Fast forward to 2018 and the once-tranquil city has been transformed beyond recognition. Now an enclave of Chinese investments, Sihanoukville is peppered with Chinese-run, -operated and -patroned hotels, apartments towers, restaurants and gambling dens. The area is dotted with Chinatowns, festooned with neon signs in Mandarin taking the place of Khmer and English language signs.

The magnitude and make-up of its tourists has also changed with the new influx. Tourism increased more than 700 percent between 2012 to 2017. Last year, Sihanoukville received one million local tourists and 470,000 foreign visitors, of which more than 25 percent were from China. Some of the long-term western tourists living in the city have either been pushed or kicked out to make way for better paying Chinese visitors. Some have moved out or avoid the area because of the loss of tranquillity.

Within the BRI framework, Sihanoukville is known as the first port of call on China’s BRI. The area, previously known as Kampong Som before it was renamed after former king Norodom Sihanouk, received US$4.2 billion in Chinese investment for power plants and offshore oil operations.

Beyond Sihanoukville, with the strong support of Prime Minister Hun Sen, the BRI has spread Chinese investment further inland into the Kingdom. Cambodia is a key beneficiary of infrastructure projects under China’s trillion-dollar BRI. This includes financing for new highways, national roads, power plants, airports, and special economic zones (SEZs) dedicated to technology innovations. China has also recently bequeathed US$100 million in aid to help modernise Cambodia's military.

Source: Various

Chinese investment and related discontent

With the massive influx of Chinese investments, loans, and aid, many have cautioned Cambodia on China’s debt-trap diplomacy. The Chinese loan model, often characterised by opaque contracts, exorbitant interest rates, predatory loan practices, and corrupt deals, has left smaller countries further debt ridden and in danger of losing their sovereignty.

The Chinese financial influx is also often ‘closed looped’, with few meaningful opportunities for local players. Chinese companies often do business with other Chinese companies, bringing in Chinese workers. Chinese tourists, often travelling in groups handled by Chinese tourist agencies, want to stay at Chinese-run hotels and eat at Chinese restaurants. Local businesses and people are often forced out of any potential economic gain. The Chinafication of Sihanoukville has also stirred local resentment as more landless Cambodians are pushed out of Sihanoukville development deals while more Chinese workers are brought in to cater to the growing demand.

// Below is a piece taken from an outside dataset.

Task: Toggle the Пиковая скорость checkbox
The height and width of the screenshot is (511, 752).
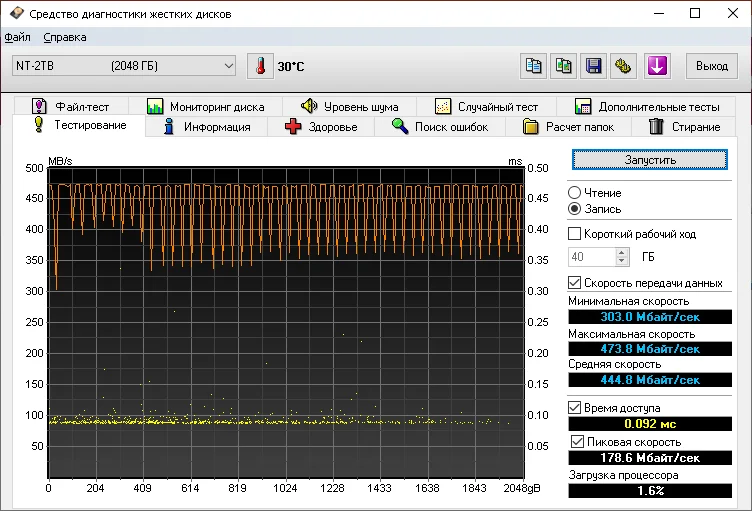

Along with the steady influx of Chinese workers and visitors, is an increase in vices and criminal activities. Recently, 50 Chinese nationals were detained in Sihanoukville as the provincial authorities carried out a crackdown on prostitution rings. Last year, a number of arrests were made on Chinese nationals working as pimps, as well as prostitutes, in the seaside town. Chinese nationals, along with locals and other foreigners, have also been arrested during illegal drug raids on pubs. In Cambodia, 68 percent of those arrested in the first six months of the year were Chinese citizens, far outnumbering others nationals.

What is happening in Sihanoukville is a clear warning to all other investment destinations along the BRI route. While foreign aid and investment from China can benefit receiving countries who are often in dire need of investment and development assistance, their governments need to figure out how to balance this process without losing their national identities and sovereignty. Social and cultural impact assessments and studies, on top of environmental impact assessments, need to be undertaken to enable authorities to project and protect against the negative impacts and changes.

Local or provincial authorities and communities, as well as other stakeholders, need to have a bigger say in how these Chinese investments are manifested, regardless of the pressure to comply from their leaders who are looking for a quick-fix for the national debt. If not managed well, BRI investments could result in the loss of identity and sovereignty for the receiving nation as it painfully morphs into another Chinese territory.